Xue-Ru Wu, MD

Diseases involving the urinary bladder are of major clinical and social concerns. Bladder cancer is the fifth most common neoplasm and the twelfth leading cause of cancer deaths in the United States. Urinary tract infections are one of most common infectious diseases, accounting for 8-10 million physician''s visits annually. Together, these two diseases cost over 5 billion health care dollars in the clinical management. Despite extensive studies, little is known about the pathogenesis of these bladder disorders.
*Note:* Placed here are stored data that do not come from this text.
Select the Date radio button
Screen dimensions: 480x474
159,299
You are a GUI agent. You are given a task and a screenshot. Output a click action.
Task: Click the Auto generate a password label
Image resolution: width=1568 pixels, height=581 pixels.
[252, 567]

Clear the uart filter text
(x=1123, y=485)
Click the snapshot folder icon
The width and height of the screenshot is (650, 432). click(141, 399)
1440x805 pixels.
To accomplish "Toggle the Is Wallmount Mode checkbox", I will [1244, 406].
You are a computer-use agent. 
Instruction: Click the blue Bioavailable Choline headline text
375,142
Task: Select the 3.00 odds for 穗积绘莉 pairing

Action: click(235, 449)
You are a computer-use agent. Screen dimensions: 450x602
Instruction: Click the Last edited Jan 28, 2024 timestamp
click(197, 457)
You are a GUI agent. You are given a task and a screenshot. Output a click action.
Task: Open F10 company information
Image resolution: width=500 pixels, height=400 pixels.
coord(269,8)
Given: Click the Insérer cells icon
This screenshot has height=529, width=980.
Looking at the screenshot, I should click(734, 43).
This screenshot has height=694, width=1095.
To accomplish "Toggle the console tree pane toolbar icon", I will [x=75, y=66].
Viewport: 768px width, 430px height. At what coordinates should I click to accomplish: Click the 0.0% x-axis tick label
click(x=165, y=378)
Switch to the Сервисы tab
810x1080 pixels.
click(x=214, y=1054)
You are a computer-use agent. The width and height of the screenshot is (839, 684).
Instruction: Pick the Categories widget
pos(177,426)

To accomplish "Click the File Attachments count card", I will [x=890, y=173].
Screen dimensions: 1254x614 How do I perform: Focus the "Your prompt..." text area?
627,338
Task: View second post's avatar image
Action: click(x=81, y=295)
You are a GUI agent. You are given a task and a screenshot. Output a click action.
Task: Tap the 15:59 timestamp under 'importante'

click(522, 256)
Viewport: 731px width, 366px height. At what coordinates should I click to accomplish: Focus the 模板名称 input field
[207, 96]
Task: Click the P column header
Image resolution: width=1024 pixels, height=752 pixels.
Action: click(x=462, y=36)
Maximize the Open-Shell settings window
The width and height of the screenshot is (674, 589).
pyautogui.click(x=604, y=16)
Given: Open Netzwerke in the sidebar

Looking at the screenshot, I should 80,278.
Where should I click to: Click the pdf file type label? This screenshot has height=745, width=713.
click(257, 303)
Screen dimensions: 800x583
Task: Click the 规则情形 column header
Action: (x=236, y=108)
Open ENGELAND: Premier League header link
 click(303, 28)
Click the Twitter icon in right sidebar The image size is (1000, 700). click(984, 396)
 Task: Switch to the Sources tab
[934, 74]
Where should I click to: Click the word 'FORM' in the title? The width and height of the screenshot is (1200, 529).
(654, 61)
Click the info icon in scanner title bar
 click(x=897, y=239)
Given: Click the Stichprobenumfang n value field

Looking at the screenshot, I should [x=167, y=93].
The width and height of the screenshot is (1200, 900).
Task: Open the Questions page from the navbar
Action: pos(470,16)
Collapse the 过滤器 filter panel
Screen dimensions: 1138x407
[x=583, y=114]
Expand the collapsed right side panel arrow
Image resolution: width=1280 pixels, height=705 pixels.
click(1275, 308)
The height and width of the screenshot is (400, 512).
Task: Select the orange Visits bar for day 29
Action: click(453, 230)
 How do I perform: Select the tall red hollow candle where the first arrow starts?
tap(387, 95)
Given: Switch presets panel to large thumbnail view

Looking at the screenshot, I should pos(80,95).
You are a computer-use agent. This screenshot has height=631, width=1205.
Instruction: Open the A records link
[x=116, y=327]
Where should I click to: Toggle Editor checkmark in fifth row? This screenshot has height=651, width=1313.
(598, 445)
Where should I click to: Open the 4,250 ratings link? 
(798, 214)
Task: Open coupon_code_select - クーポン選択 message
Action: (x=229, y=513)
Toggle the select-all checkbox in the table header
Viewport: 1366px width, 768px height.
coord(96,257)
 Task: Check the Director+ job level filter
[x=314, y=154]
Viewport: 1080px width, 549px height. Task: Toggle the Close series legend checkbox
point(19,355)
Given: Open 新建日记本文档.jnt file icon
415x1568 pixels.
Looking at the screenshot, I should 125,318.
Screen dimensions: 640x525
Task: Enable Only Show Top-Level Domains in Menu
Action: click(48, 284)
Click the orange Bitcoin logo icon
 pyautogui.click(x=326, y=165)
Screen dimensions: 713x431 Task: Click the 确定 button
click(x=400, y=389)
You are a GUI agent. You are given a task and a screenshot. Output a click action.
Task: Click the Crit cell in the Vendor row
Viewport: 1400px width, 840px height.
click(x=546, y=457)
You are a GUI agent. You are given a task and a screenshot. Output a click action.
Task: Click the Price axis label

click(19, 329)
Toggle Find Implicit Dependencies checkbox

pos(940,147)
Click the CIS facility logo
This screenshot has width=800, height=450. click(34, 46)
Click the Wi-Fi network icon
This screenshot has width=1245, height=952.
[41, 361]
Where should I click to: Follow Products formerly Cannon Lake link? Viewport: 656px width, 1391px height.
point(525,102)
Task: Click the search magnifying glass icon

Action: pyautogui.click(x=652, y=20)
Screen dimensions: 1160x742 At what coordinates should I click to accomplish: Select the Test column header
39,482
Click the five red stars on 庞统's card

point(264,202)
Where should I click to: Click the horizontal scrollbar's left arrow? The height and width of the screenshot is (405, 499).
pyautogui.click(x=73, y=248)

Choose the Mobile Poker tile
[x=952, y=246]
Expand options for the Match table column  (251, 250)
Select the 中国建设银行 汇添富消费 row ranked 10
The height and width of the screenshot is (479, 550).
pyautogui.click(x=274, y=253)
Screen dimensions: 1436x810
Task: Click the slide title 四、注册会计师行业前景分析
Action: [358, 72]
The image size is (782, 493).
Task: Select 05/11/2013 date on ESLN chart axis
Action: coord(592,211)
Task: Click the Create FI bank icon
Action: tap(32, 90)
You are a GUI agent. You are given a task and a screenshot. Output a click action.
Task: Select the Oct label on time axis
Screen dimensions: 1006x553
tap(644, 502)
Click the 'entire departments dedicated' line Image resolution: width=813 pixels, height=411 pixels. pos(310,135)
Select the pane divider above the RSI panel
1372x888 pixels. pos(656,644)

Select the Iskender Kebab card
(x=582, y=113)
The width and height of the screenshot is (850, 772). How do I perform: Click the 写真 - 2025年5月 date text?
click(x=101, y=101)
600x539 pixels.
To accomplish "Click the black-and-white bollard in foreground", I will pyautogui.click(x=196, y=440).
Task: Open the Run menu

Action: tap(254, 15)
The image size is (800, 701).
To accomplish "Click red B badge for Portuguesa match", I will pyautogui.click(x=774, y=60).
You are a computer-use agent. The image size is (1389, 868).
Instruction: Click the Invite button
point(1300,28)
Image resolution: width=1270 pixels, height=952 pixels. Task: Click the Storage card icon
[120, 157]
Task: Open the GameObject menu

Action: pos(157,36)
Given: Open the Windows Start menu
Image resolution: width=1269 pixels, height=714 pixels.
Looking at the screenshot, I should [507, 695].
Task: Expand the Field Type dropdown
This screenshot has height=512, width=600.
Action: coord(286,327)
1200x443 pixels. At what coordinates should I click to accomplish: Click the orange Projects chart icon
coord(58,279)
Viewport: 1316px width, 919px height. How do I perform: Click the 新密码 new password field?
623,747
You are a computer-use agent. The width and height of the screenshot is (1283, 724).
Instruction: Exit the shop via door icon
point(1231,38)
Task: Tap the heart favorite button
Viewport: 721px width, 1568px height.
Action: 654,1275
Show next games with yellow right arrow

Our approach to better understand the molecular pathogenesis of bladder diseases is to utilize a group of bladder-specific markers?the uroplakins?that we have recently identified. These proteins, naturally forming two-dimensional crystals, are synthesized by all mammalian bladders studied, represent the major differentiation products of the normal bladder epithelium and are retained by a majority of the human bladder cancers. They are therefore excellent lineage-specific markers for bladder epithelium and for differentiating bladder cancers from cancers from other tissue origins. In addition, we have found that two of the uroplakins, uroplakins Ia and Ib, can serve as the major urothelial receptors for type 1-fimbriated E. coli, which cause more than 85% of the urinary tract infections. The preferential binding between a sub-population of E. coli that are predominant in urinary tract infection and uroplakins provides a molecular explanation for the recently recognized tissue tropism of uropathogenic E. coli. To study the bladder tumorigenesis, we have developed transgenic mouse models by specifically expressing activated oncogenes and mutated tumor suppressor genes in bladder epithelium. Mice harboring simian virus 40 large T oncogene, whose protein product inactivates p53 and retinoblastoma tumor suppressor protein, induced carcinoma in situ which progresses to invasive and metastatic transitional cell carcinomas. Mice harboring an activated H-ras induced bladder epithelial hyperplasia which progresses to superficial papillary tumors. These transgenic models provide strong experimental evidence that bladder cancers develop and progress via two distinctive pathways each of which is caused by unique genetic defects. Ongoing research efforts include the development of novel transgenic and knockout models, and the identification of molecular signatures of cancer progression through high-throughput screening, biochemical and cell biologic approaches.